Learning with Limited Rounds of Adaptivity: Coin Tossing, Multi-Armed Bandits, and Ranking from Pairwise Comparisons

In many learning settings, active/adaptive querying is possible, but the number of rounds of adaptivity is limited. We study the relationship between query complexity and adaptivity in identifying the k most biased coins among a set of n coins with unknown biases. This problem is a common abstraction of many well-studied problems, including the problem of identifying the k best arms in a stochastic multi-armed bandit, and the problem of top-k ranking from pairwise comparisons. An r-round adaptive algorithm for the k most biased coins problem specifies in each round the set of coin tosses to be performed based on the observed outcomes in earlier rounds, and outputs the set of k most biased coins at the end of r rounds. When r = 1, the algorithm is known as non-adaptive; when r is unbounded, the algorithm is known as fully adaptive.

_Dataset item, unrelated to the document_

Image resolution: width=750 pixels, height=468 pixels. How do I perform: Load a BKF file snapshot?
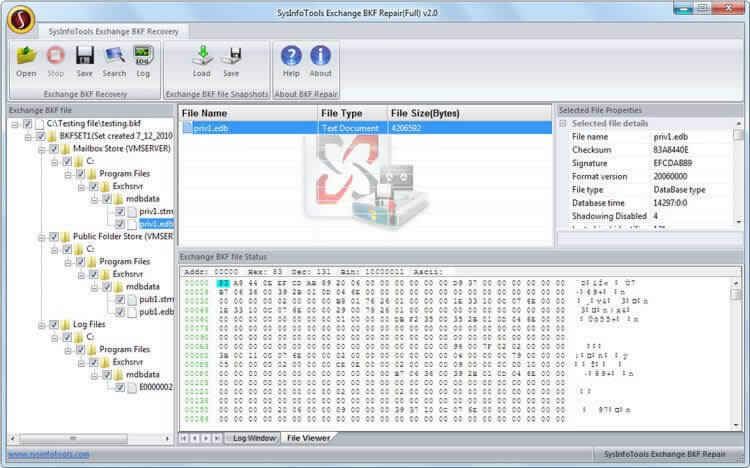(202, 61)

While the power of adaptivity in reducing query complexity is well known, full adaptivity requires repeated interaction with the coin tossing (feedback generation) mechanism, and is highly sequential, since the set of coins to be tossed in each round can only be determined after we have observed the outcomes of the coin tosses from the previous round. In contrast, algorithms with only few rounds of adaptivity require fewer rounds of interaction with the feedback generation mechanism, and offer the benefits of parallelism in algorithmic decision-making. Motivated by these considerations, we consider the question of how much adaptivity is needed to realize the optimal worst case query complexity for identifying the k most biased coins. Given any positive integer r, we derive essentially matching upper and lower bounds on the query complexity of r-round algorithms. We then show that Θ(log∗ n) rounds are both necessary and sufficient for achieving the optimal worst case query complexity for identifying the k most biased coins. In particular, our algorithm achieves the optimal query complexity in at most log∗ n rounds, which implies that on any realistic input, 5 parallel rounds of exploration suffice to achieve the optimal worst-case sample complexity. The best known algorithm prior to our work required Θ(log n) rounds to achieve the optimal worst case query complexity even for the special case of k = 1.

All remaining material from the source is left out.